Giovanna Grosso è anziana e ha più di un acciacco, come molti degli abitanti delle palazzine sgomberate. Ma a differenza dei suoi coetanei sfollati lei non ha passato tutta la vita all’ombra del ponte Morandi. «Fino all’autunno 2015 vivevo a Mignanego, nell’entroterra genovese» racconta. «Ma quell’anno, l’ennesima alluvione che ha martoriato la Liguria ha provocato una serie di frane. Una di queste ha distrutto la mia vecchia casa». Da allora Giovanna condivide, o meglio condivideva, un trilocale di via Porro con la figlia Sonia e i suoi 3 bambini. Fino al 14 agosto, quando ha visto il ponte crollare davanti ai suoi occhi. «Sembrava un film» ricorda. «Ci siamo affacciati in tanti, ma stava diluviando e all’inizio non siamo riusciti a capire cosa fosse successo. Lo schianto dei detriti sul fiume mi ha ricordato quella maledetta frana, invece era qualcosa di ancora più orrendo». In molti, secondo la signora Giovanna, sospettavano da mesi che qualcosa non andasse sopra e sotto quei piloni: «Al rumore del traffico ci siamo abituati, ma nei giorni precedenti dal viadotto arrivava più rumore del solito: ci hanno detto che si trattava dei lavori di manutenzione e ci siamo fidati». Giovanna, sua figlia Sonia e i 3 bimbi sono stati tra i primissimi sfollati a entrare in una nuova casa, appena 5 giorni dopo la tragedia. «L’appartamento è bello, anche se un po’ più piccolo del precedente. Ma se penso che per la mia casa sepolta dalla frana sono ancora in attesa dei risarcimenti assicurativi, non posso che fare i complimenti a chi ci sta aiutando. Ora ci tocca ricominciare da zero un’altra volta, ma ci riusciremo».
Francesco Martinello, impiegato 46enne: «Dovevo ancora finire di pagare il mutuo»

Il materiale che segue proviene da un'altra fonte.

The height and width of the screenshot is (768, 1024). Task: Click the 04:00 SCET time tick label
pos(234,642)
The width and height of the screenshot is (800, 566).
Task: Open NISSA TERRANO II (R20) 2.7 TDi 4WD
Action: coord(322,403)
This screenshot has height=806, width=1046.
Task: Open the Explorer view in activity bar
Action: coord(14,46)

Francesco Martinello non si trovava sotto il ponte al momento del crollo, ma ci era passato sopra meno di 3 ore prima. «Dovevo passare Ferragosto da mio cognato, in Piemonte» ricorda. «Ma prima di pranzo mi hanno telefonato e sono tornato qui. A pochi metri dal mio portone c’era un’auto come piantata in verticale sul greto del Polcevera». La sua, di auto, invece si è salvata: dai detriti, dalla polvere e soprattutto dall’immobilità forzata. «I miei vicini di casa non hanno ancora potuto recuperare le loro macchine. Troppo rischioso». Il trolley che doveva accompagnare Francesco in vacanza lo ha seguito in un albergo a ridosso della stazione di Genova Principe, dove è stato sistemato la seconda notte insieme ad altre 14 famiglie. Per una sistemazione definitiva dovrà attendere (è single e occupato, il che lo colloca verso il fondo della graduatoria) ma ora la sua prima preoccupazione è capire che ne sarà del mutuo: «Alcune banche hanno sospeso il pagamento delle rate. La mia ancora no, ma mi ha assicurato che lo farà entro breve. Pensare che mi mancavano meno di 3 anni all’estinzione».